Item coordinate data
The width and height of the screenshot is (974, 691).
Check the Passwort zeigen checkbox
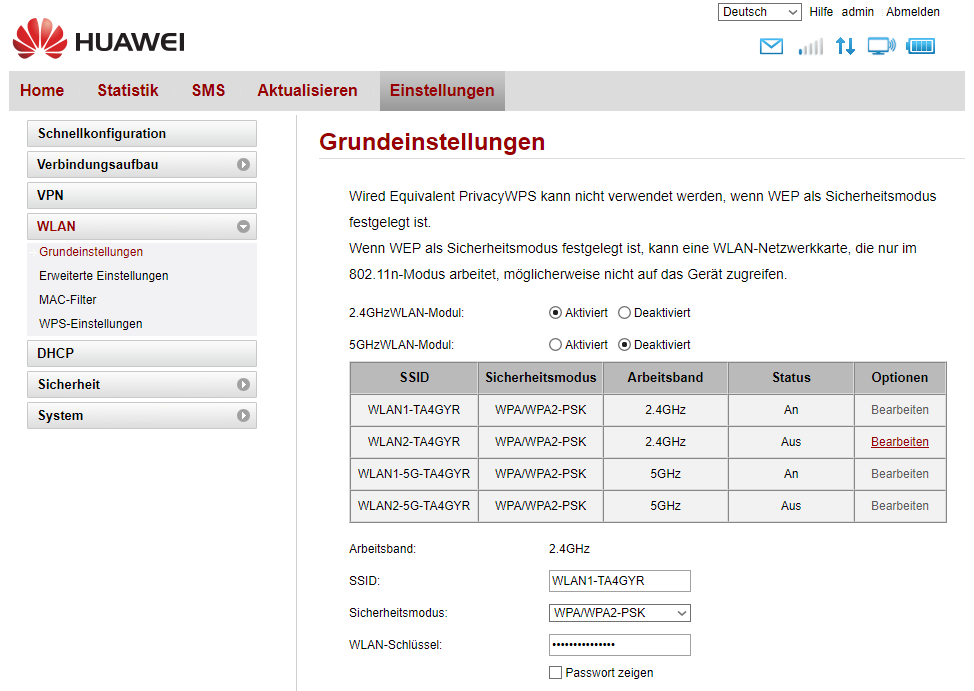point(556,673)
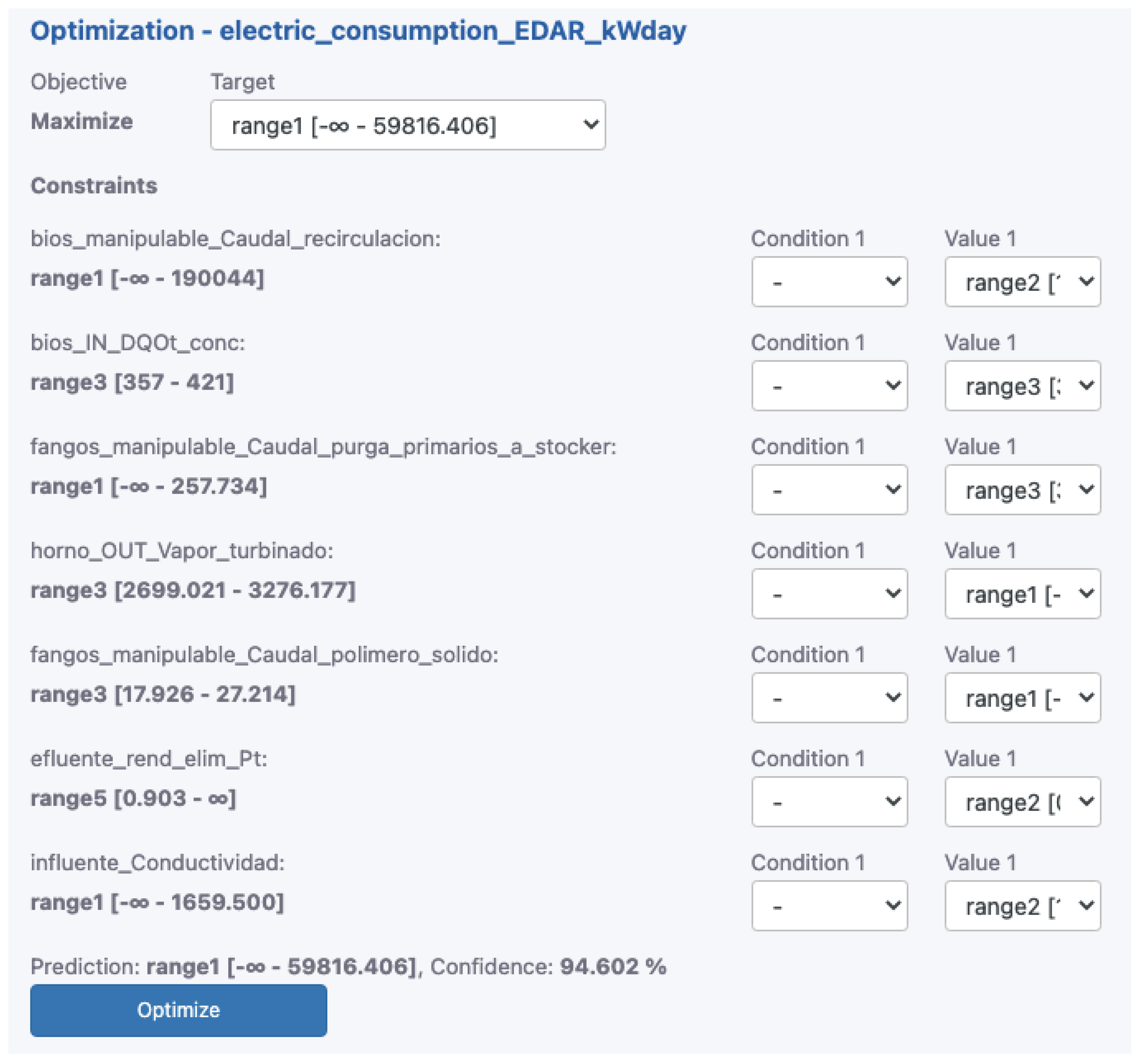Image resolution: width=1140 pixels, height=1064 pixels.
Task: Click the Optimization electric_consumption_EDAR_kWday heading
Action: click(x=358, y=30)
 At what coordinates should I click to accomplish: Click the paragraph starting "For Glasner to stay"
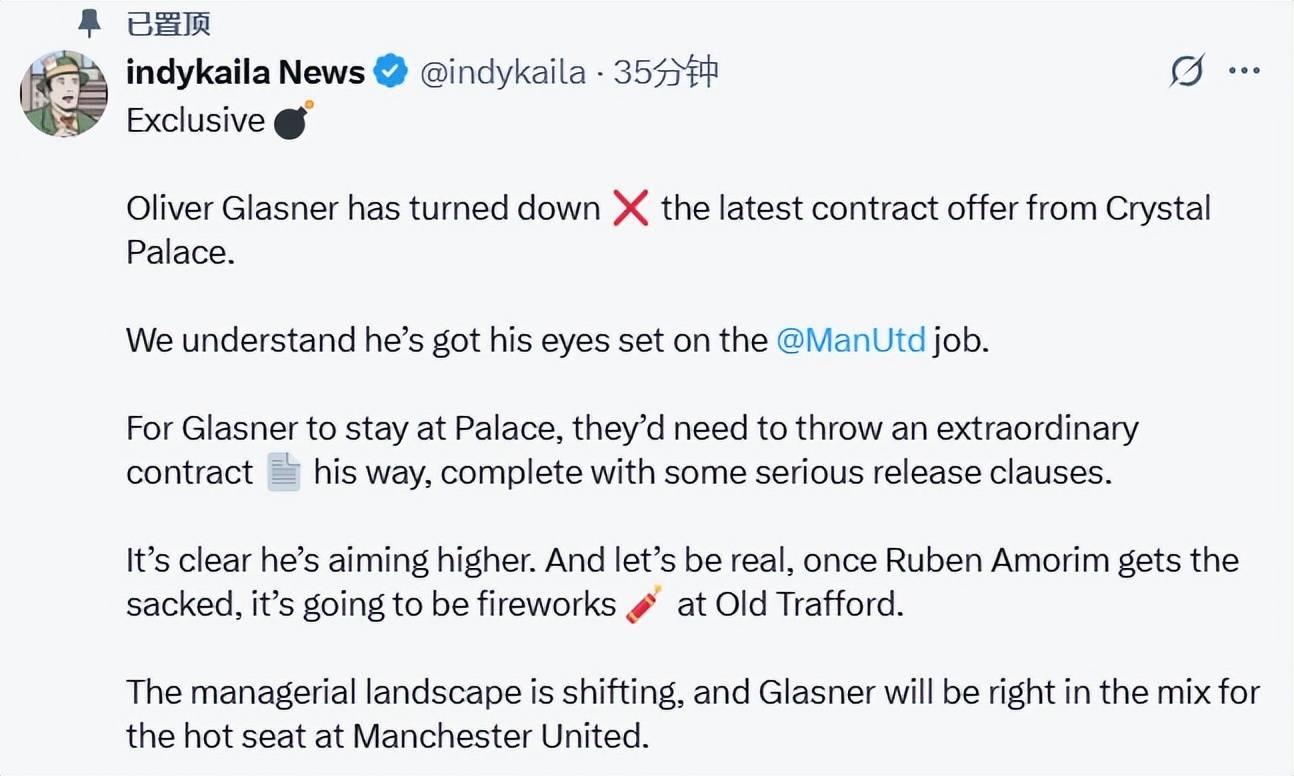[632, 450]
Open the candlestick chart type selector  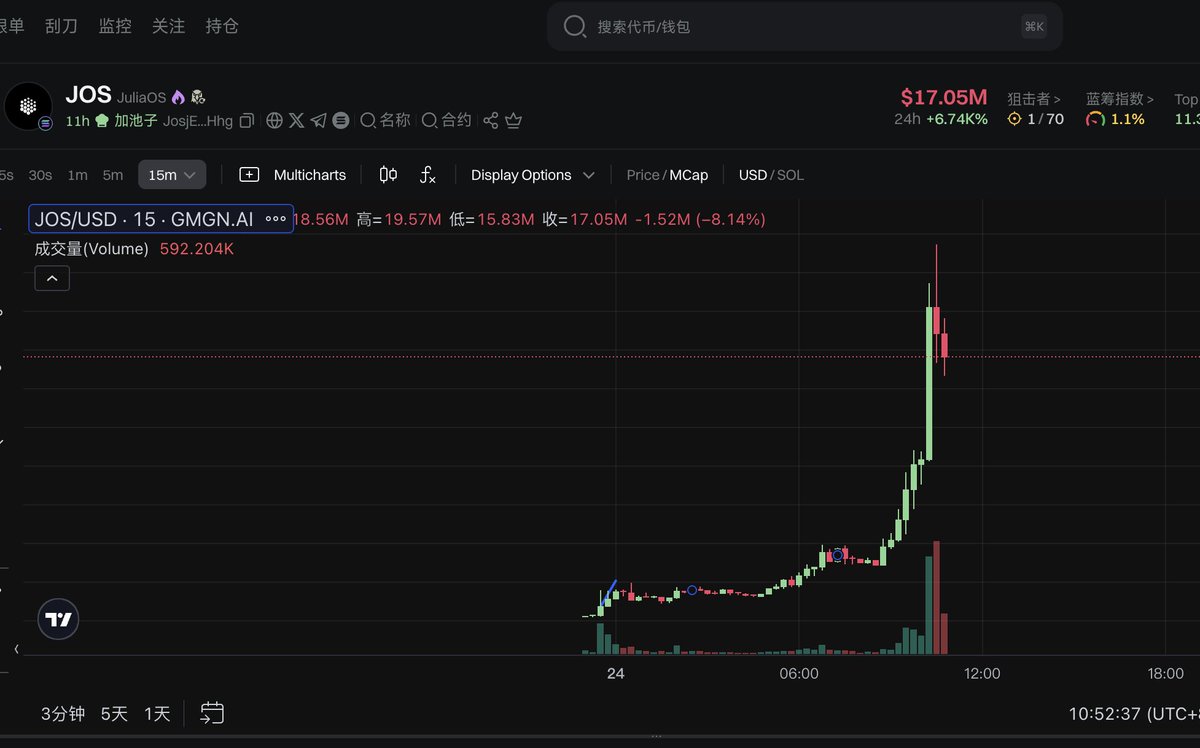click(388, 175)
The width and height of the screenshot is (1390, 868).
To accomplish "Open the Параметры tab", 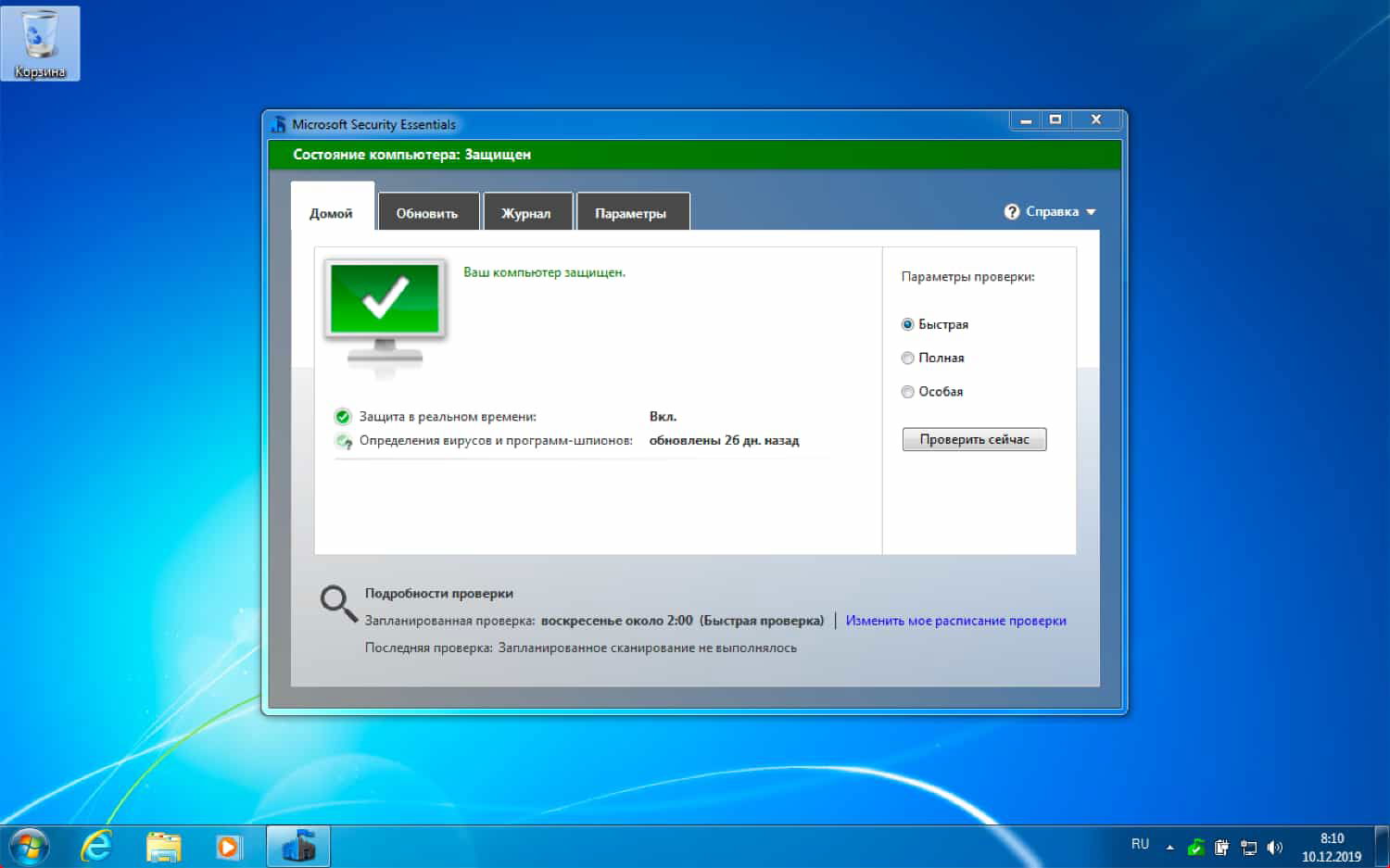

▶ **WHAT IS NEEDED**: Rewrite the material from the line with "The width and height of the screenshot is (1390, 868)." through the end, replacing "screenshot" with "screen capture" and keeping everything else the same. Omit the pictures.

▶ **SOLVED PROBLEM**:
The width and height of the screen capture is (1390, 868).
To accomplish "Open the Параметры tab", 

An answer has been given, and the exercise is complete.